Max’s arc can be considered an example of the way that films concerning stranger danger address adult anxieties about children, by presenting a particularly reassuring image of the child inside the text ‘in order to secure the child who is outside the [text]’ (Rose, 1984: 2). It is reassuring in the sense that Max gains a new sense of maturity and responsibility, particularly the responsibility to take care of his younger, more vulnerable sister when his parents are unable to. Although Max’s character arc also has the potential to appeal to child viewers who may see him as a role model or peer, this only further fulfils Rose’s thesis that children’s fiction presents an adult ideal of childhood in order to shape the child reader/viewer into matching it.

193 Despite Max’s embracing of the feminine supernatural, there remains the fact that he uses this in order to defeat the Sanderson Sisters who embody an oppositional form of undesirable, monstrous femininity that threatens to upset the status quo. In this way, Hocus Pocus incorporates the pattern of the occult film with attributes that are associated with films of the ‘backlash’ period, in which women who display characteristics stereotypically associated with feminism – career-driven, power-hungry emasculators who have a disinterest in or hatred of children – are punished for their ‘transgressions’. In the context of this chapter’s focus on the depictions of ‘risky strangers’, the witch stands out as a unifying scapegoat of both the anxiety of second-wave feminism disrupting patriarchal dominance and that of child predators and molesters.

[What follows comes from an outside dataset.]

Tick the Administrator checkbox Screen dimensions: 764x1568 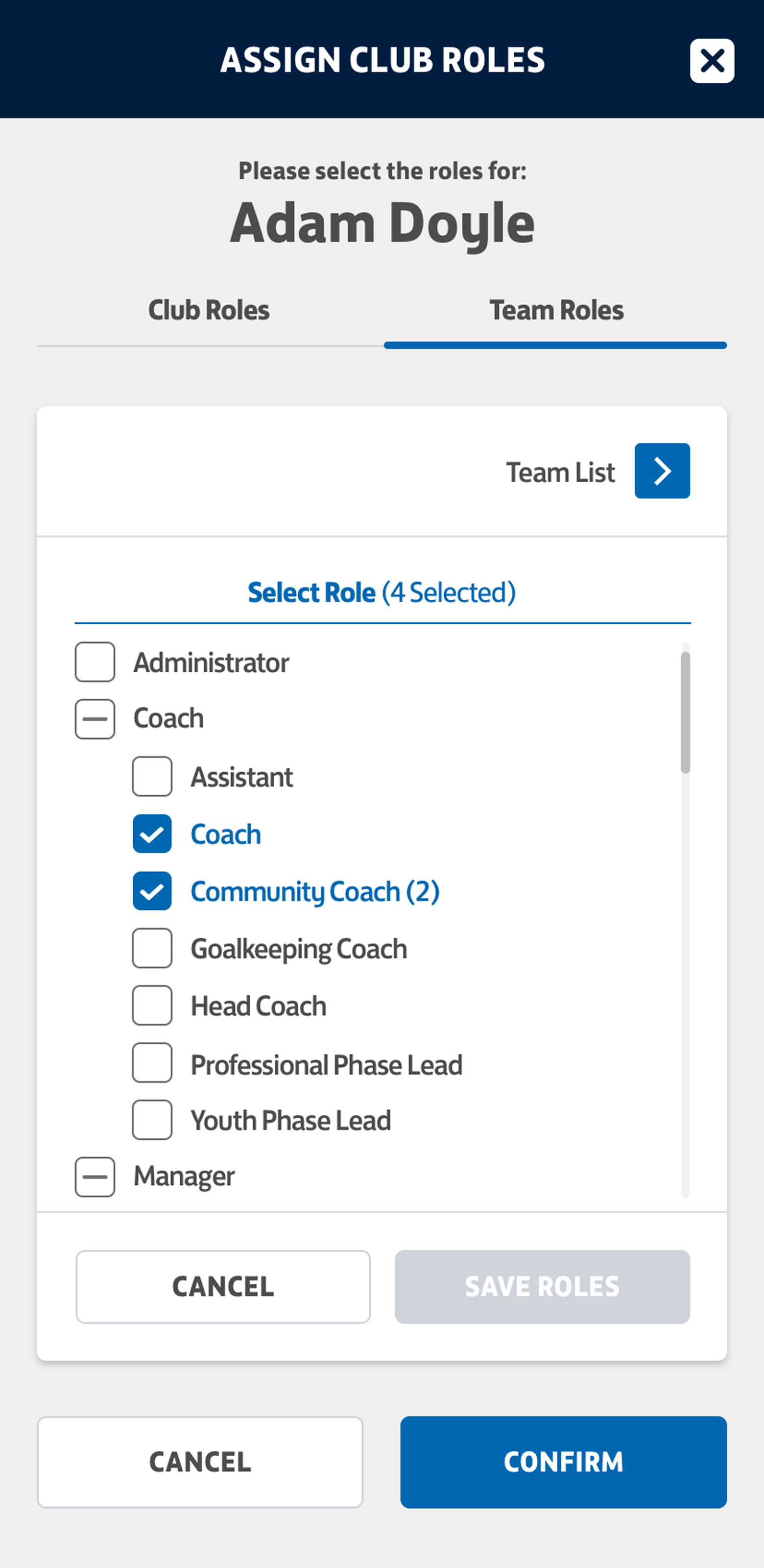[x=95, y=662]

This association between feminism and child endangerment is particularly egregious given that, far from being the perpetrators of this crime, feminist campaigners were active from as early as the 1970s in working to raise awareness of child sexual abuse, the prevalence of rape culture and toxic masculinity. As discussed by Jenkins, ‘[f]or feminists, sex crimes occurred not because of abnormalities in pathological individuals’, as was previously assumed, but that, ‘because of the patriarchal ideologies of the society as a whole’, a rapist could be any man (Jenkins, 1998: 136-37). The Witches and Hocus Pocus, in portraying women who display cartoonishly exaggerated qualities associated with feminism as the predominant perpetrators of child abuse, can therefore be understood as existing within a culture that feared the destabilisation of the patriarchal status quo by feminist discourses.

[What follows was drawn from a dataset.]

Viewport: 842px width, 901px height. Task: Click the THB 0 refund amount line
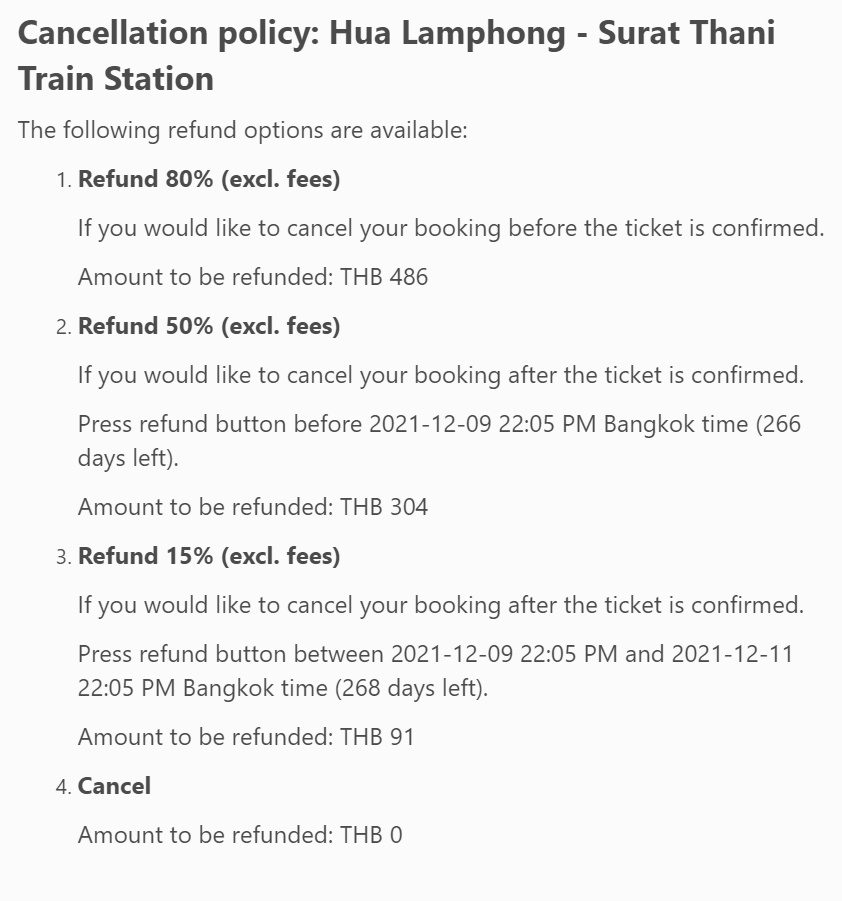click(240, 835)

It therefore seems that Bird’s allegation that The Witches’ sexual references and gender politics priotitise an address to the fears of adult male viewers over those of children is valid in relation to both films. The depiction of witches as women who are at once grotesque, sexually threatening and transgress patriarchal constructs of acceptable womanhood invites a reading of them as embodiments of Creed’s ‘monstrous feminine’, a primarily male fear that imagines ‘what it is about woman that is shocking, terrifying, horrific,

194 abject’ (1986: 44). In painting certain aspects of femininity as monstrous or unacceptable, it becomes justifiable to repress and control them ‘in order to secure and protect the social order’ (ibid.: 70). The use of the witch is especially deliberate in this regard, given that throughout history the ‘[r]hetorical use of the witch has been extremely effective at justifying normative gender roles’ (Godwin, 2012: 91). That the negative portrayal of the witch is very common in fairy tales and children’s screen media is therefore highly problematic if, as Tatar suggests, the texts we consume as children ‘get under our skin in countless ways that do not always register in obvious ways’ (2009: 22). Although the negative constructions of unruly and powerful women in The Witches and Hocus Pocus are not necessarily addressed to children, the fact is that these are popularly considered to be children’s films and are widely viewed by children. It is therefore probable that as a result of watching these films, child viewers are taught to fear and reject the witch-like characteristics of power, sisterhood and spinsterhood and distrust women who possess them, despite the fact that they are valid qualities, pursuits and life choices.